Given records.
============
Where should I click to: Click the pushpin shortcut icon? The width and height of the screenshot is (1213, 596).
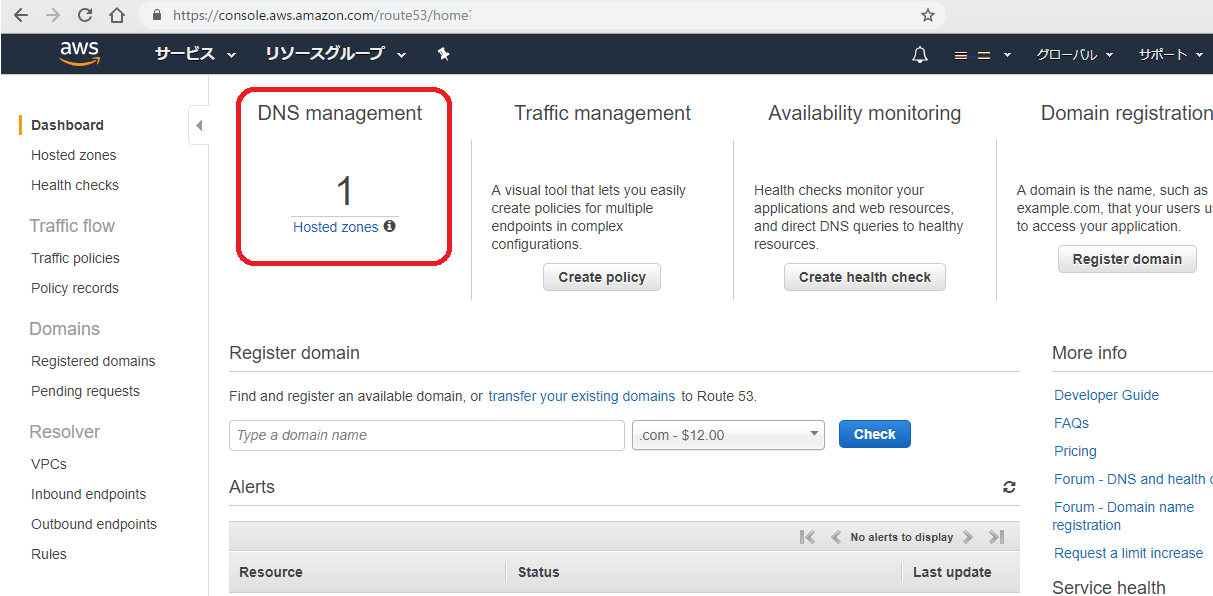tap(444, 54)
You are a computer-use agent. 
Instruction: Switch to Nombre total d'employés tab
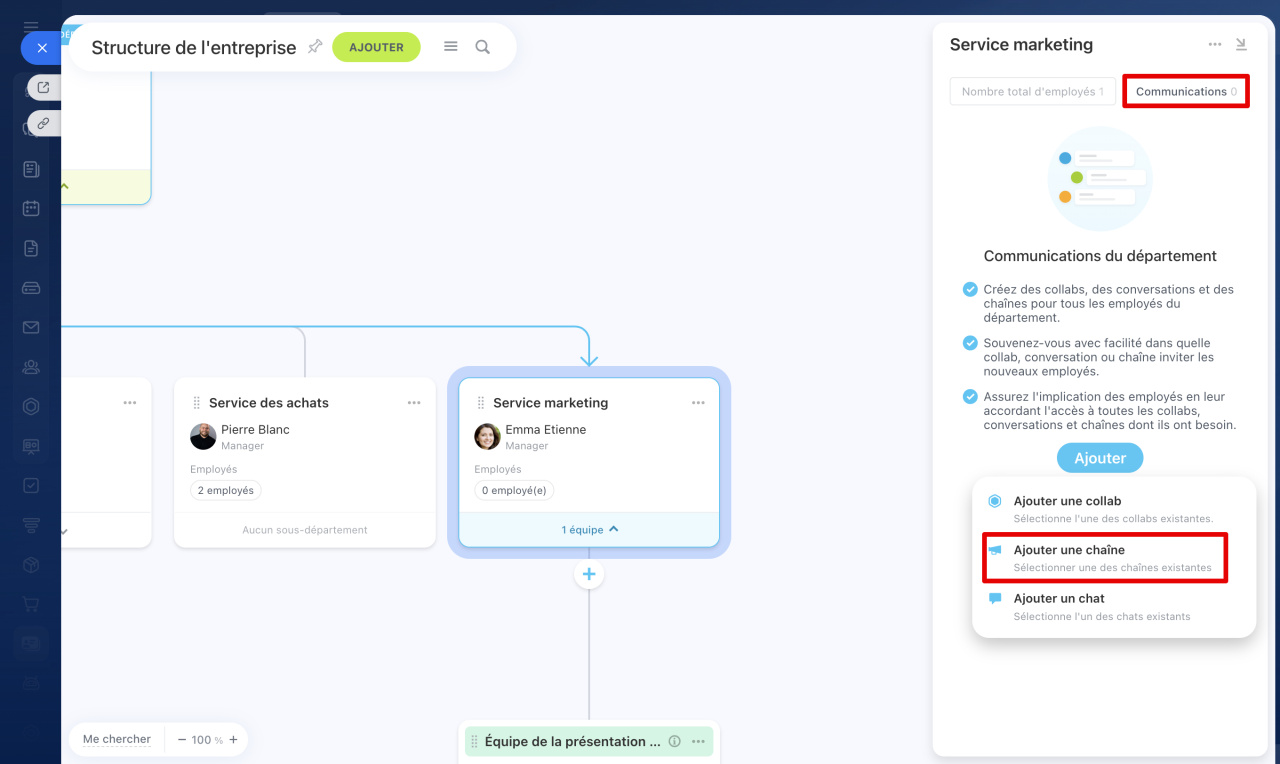pos(1032,92)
============
Prompt. Please count how many lines of the listing above contain the word "Where". Reply with the number alone.

Written response. 1